Re: Need simple lib for asymetric encryption




"Unruh" <unruh-spam@xxxxxxxxxxxxxx> wrote in message
news:ebctul$p2m$1@xxxxxxxxxxxxxxxxxxxxxxxxx
"amzoti" <amzoti@xxxxxxxxx> writes:


Oliver Eichler wrote:
Hi,

I am not a crypto specialist, thus please forgive me if I sound a
little bit
clueless.

I would like to encrypt some data with key1 and decrypt it again with
key2.
If I got it right from all the stuff I have read so far you refere to
key1
as 'public key' and to key2 as 'private key'. Normally the public key
is
generated from the private key. Thus, who got the private key can
always
generate the public key. Is this mandatory?

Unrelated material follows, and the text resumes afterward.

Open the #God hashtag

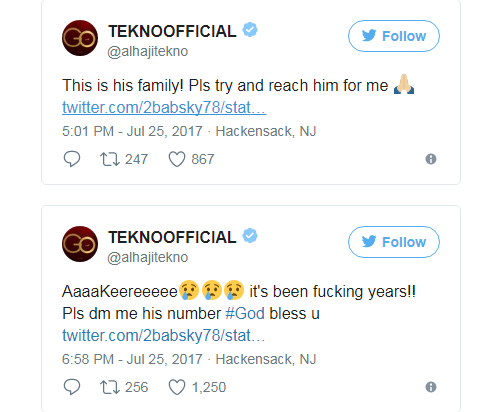click(245, 313)
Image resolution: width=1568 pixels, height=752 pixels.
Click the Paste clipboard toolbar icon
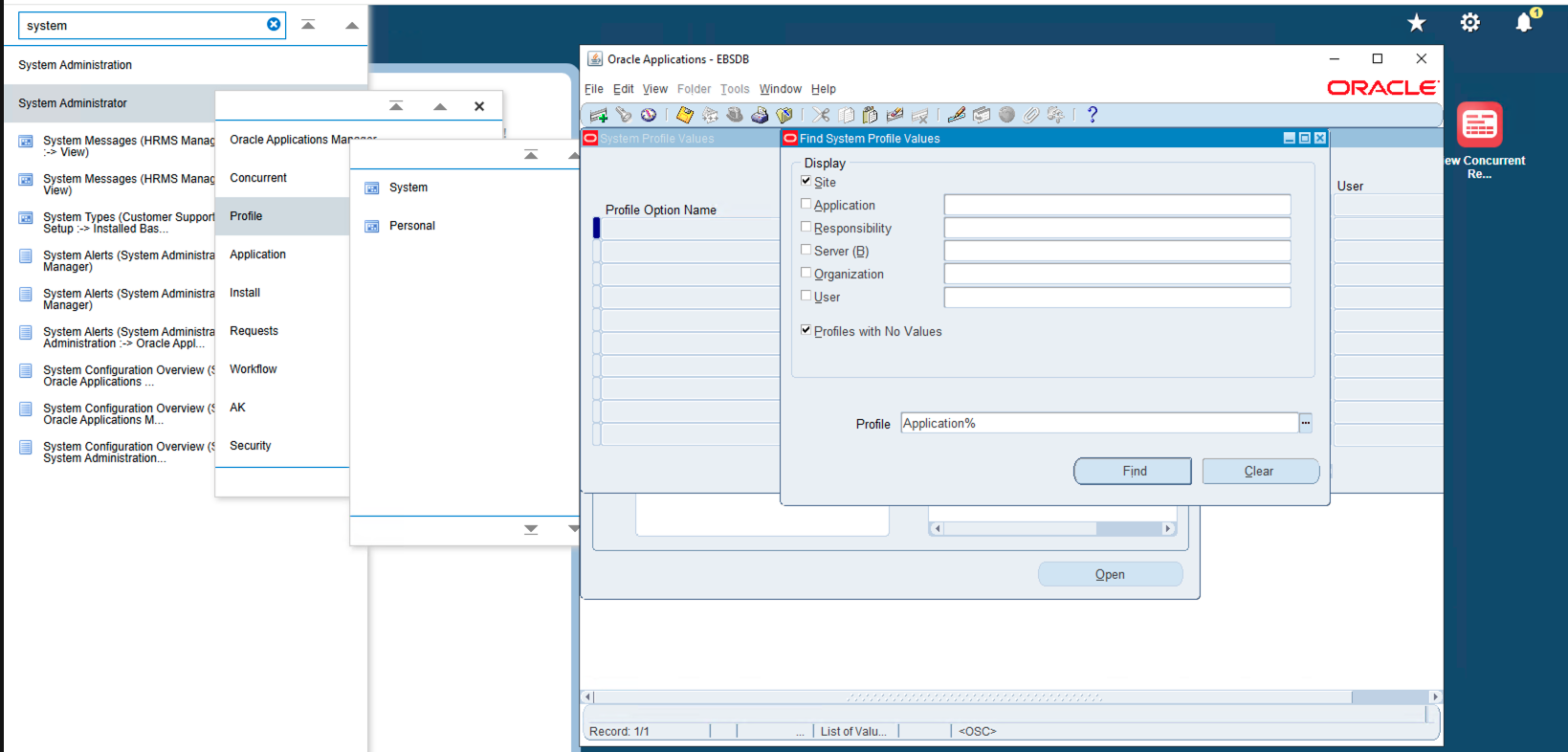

Public key crypto is abysmally slow. Noone ever actually encrypts data
with
a public key. They encrypt a random key for symmetric key crypto (ie the
same key encrypts and decrypts loosely speaking) and use that much faster
symmetric crypto to actually encrypt the data.

Since one HAS to generate both the encryption and decryption key and has
to
make sure that the decryption key actually decrypts and that it is not
derivable from any public data, it would seem that the only way is to
derive the public key from the private, or at least both from some other
private data.


What algorithm would I need to satisfy my needs? And is there a simple
to
use, light weight C library?

RSA, DSA, Elliptic curve crypto.


I have looked into cryptlib, beecrypt and others.But they all seem to
be an
overkill to my problem with a quite hard to understand API. Isn't there
something like :

I think that maybe you need to learn more before trying to impliment
crypto. The algorithm is the least of your worries. Key control is a far
worse worry.

Could you elaborate on that? Once generated you simply store the keys
somewhere on the disk, right?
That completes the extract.